Want Hands-On Instruction? Going to School Online Could Be Your Best Option
For years, many American colleges and universities have been applying strategies to save money by changing the way courses are taught. Here are some of the approaches they have used . . .
- Lecture courses. Let’s face it, it one professor can deliver instruction to 250 students in one hour, that’s a lot more cost-effective than having that prof teach only 15 students in a small seminar.
- Adjunct faculty. This has been going on for years. The use of adjuncts – independent teachers who come to teach at a school for only a few hours a week – makes a lot of financial sense. If you’re a college with only 12 students who want to study Portuguese, for example, you’re not going to hire a full-time professor of that language. You are going to bring in a specialist teacher for a few hours a week. You are going to save money on benefits, and you are not going to have to offer tenure to that instructor and keep him or her on the payroll for decades.

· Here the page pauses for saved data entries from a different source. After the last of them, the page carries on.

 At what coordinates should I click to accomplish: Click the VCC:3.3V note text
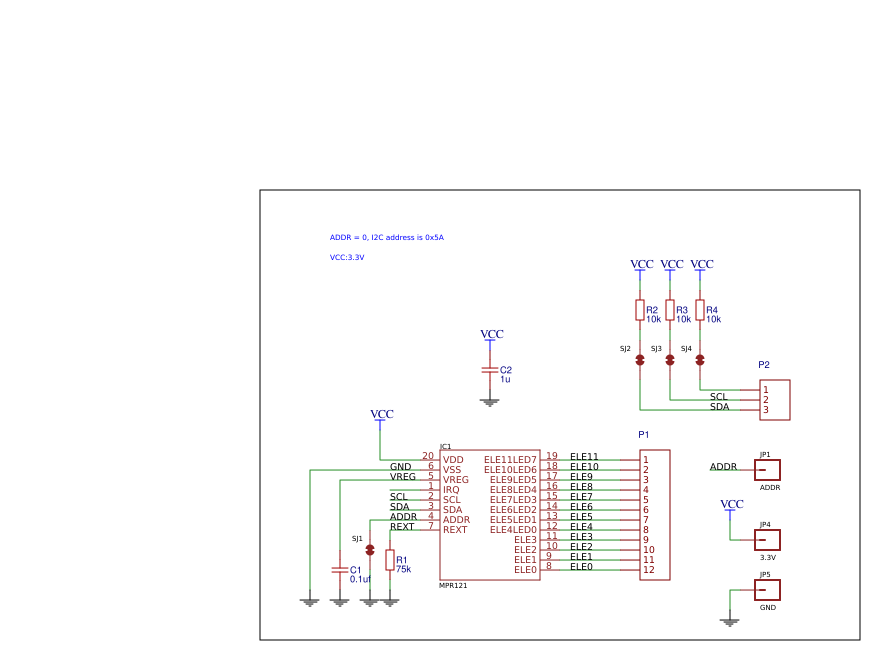tap(345, 258)
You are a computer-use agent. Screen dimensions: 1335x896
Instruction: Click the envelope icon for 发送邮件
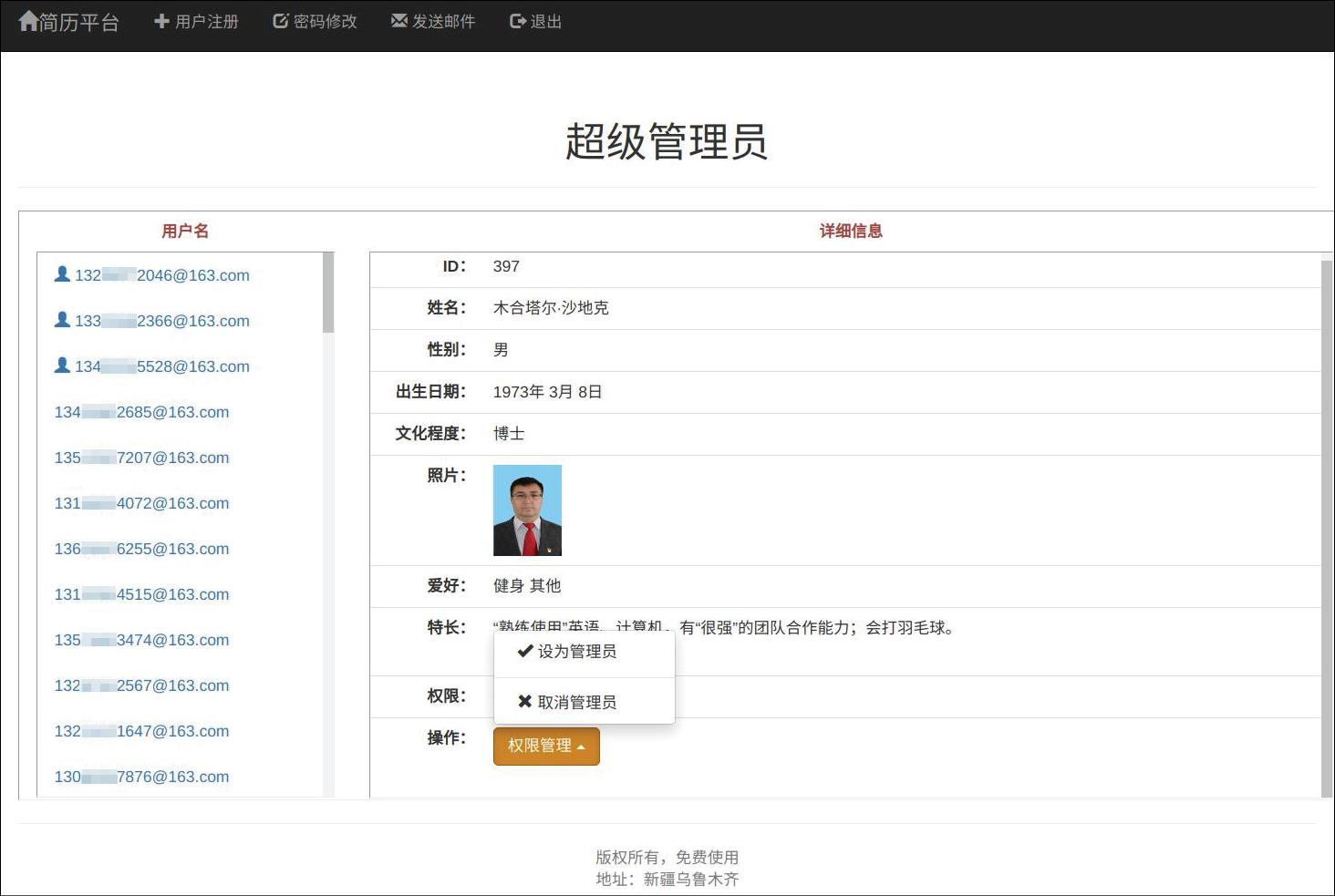[x=399, y=21]
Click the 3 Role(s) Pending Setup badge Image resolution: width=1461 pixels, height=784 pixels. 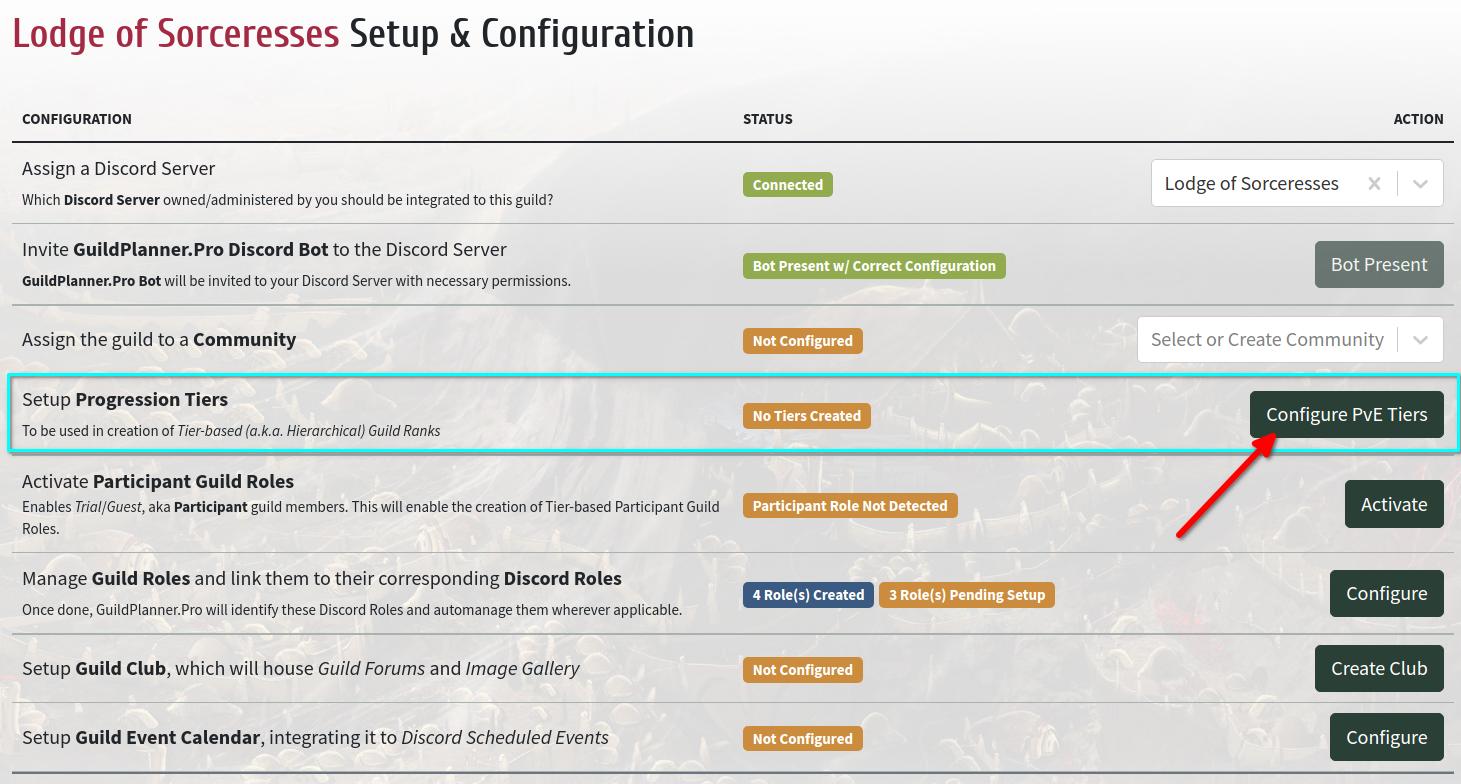pyautogui.click(x=967, y=595)
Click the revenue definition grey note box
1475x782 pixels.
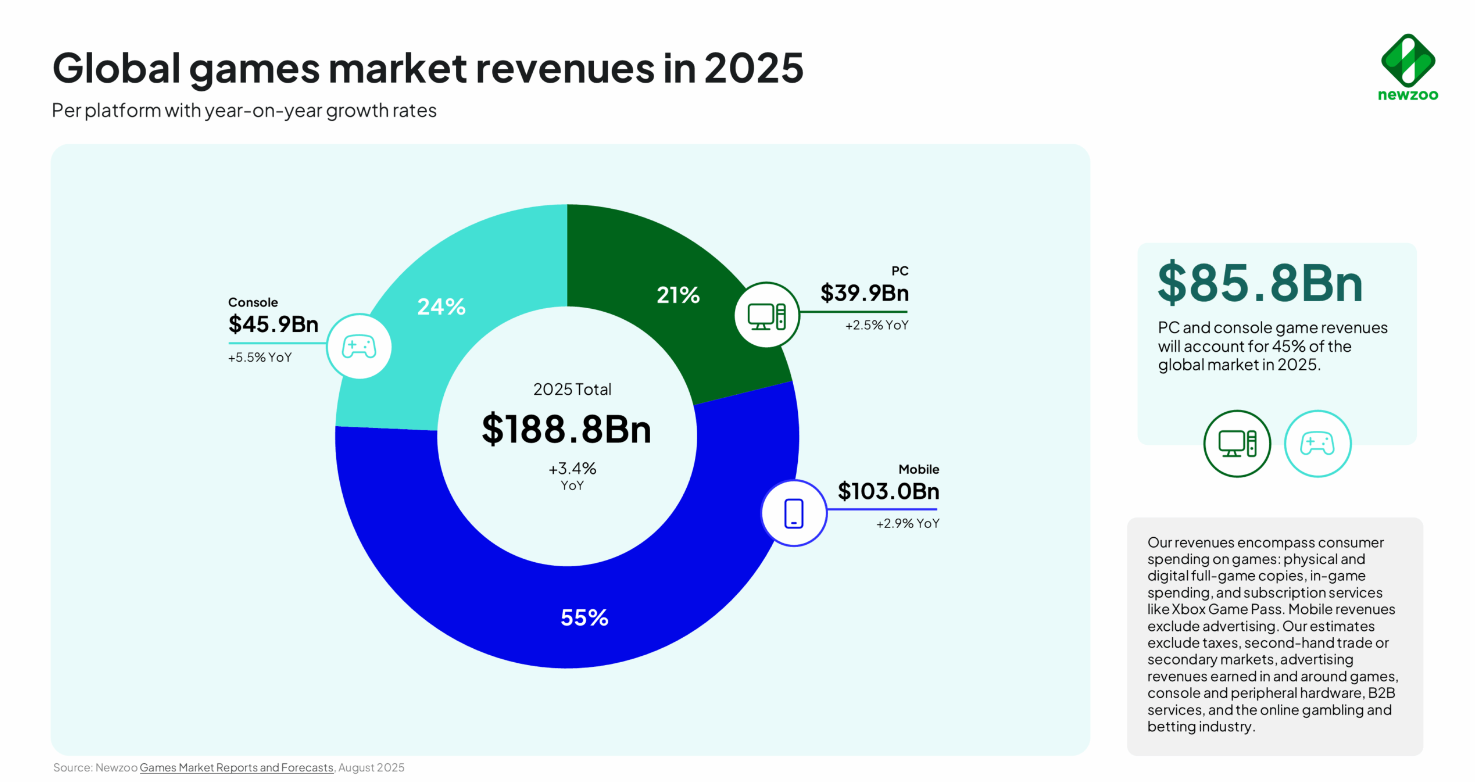point(1275,636)

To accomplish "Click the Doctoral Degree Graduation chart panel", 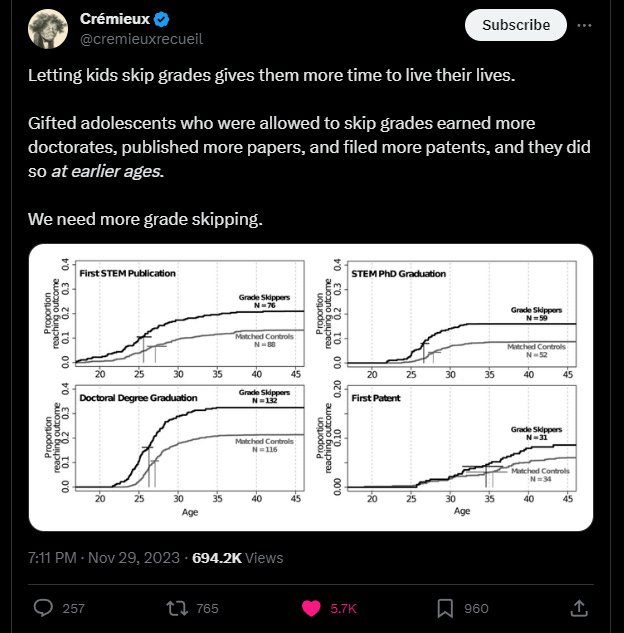I will pyautogui.click(x=175, y=447).
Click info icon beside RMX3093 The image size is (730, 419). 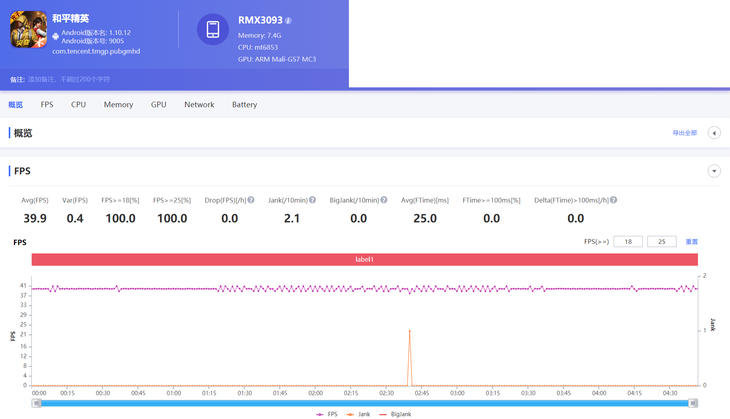pos(289,20)
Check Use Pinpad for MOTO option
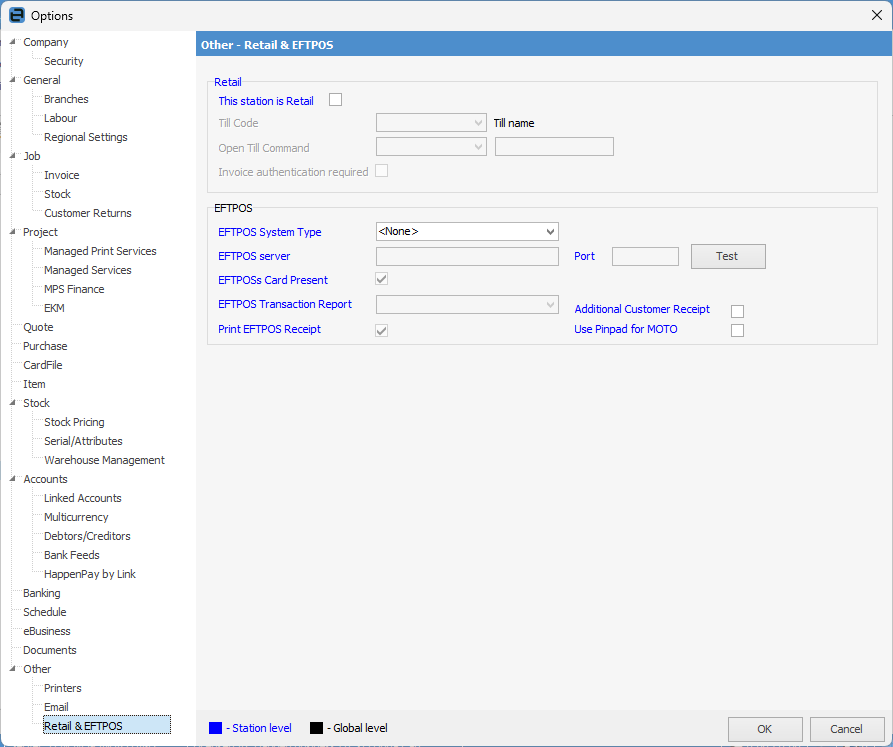The width and height of the screenshot is (893, 747). [x=737, y=330]
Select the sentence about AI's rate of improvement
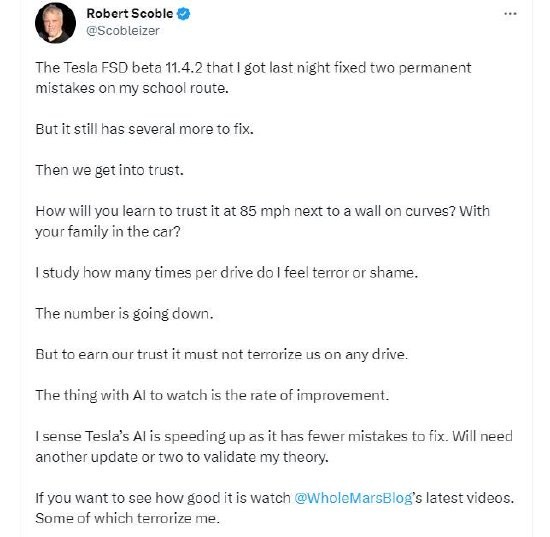Screen dimensions: 550x537 212,395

- Computer labs. Computerized courses are very cost-effective. You don’t have to pay them salaries or even update them every year. If you can have your students use your computer lab instead of teaching assistants for their breakout sessions, for example, that can result in significant payroll savings.
“What’s Driving College Costs Higher,” a program recently aired on National Public Radio (NPR), reports that “College campuses may be expanding but that doesn't necessarily mean their teaching staffs are growing . . . the number of full-time professors has shrunk across the country — and that less than 40 percent of students are now taught by tenure or tenure-track professors.”
Kevin Carey, director of the Education Policy Program at the New America Foundation, told NPR, “In fact, the percentage of all students taught by non-tenure-track professors — adjuncts, teaching assistants — has gone up and up and up.” The program also explored the fact that universities are generally hiring more administrators than professors these days.
Those trends – and current realities – raise some interesting questions. If you are a college student, it has become increasingly important to be a good customer of the educational “product” you are buying. Is it best to pay $25,000, $49,000 or more to spend only a few hours a week with a bona fide professor? Or is it wiser to complete your core curricular courses online at a reasonable cost (at StraighterLine, perhaps), transfer your credits to a regular college, and then work closely with specialist professors after you have declared a major?
Plus, there’s the fact that many online courses offer you more direct contact with instructors than regular colleges are offering today.
Those are trends that are worth considering as you decide where to spend your dollars on an educational “product.”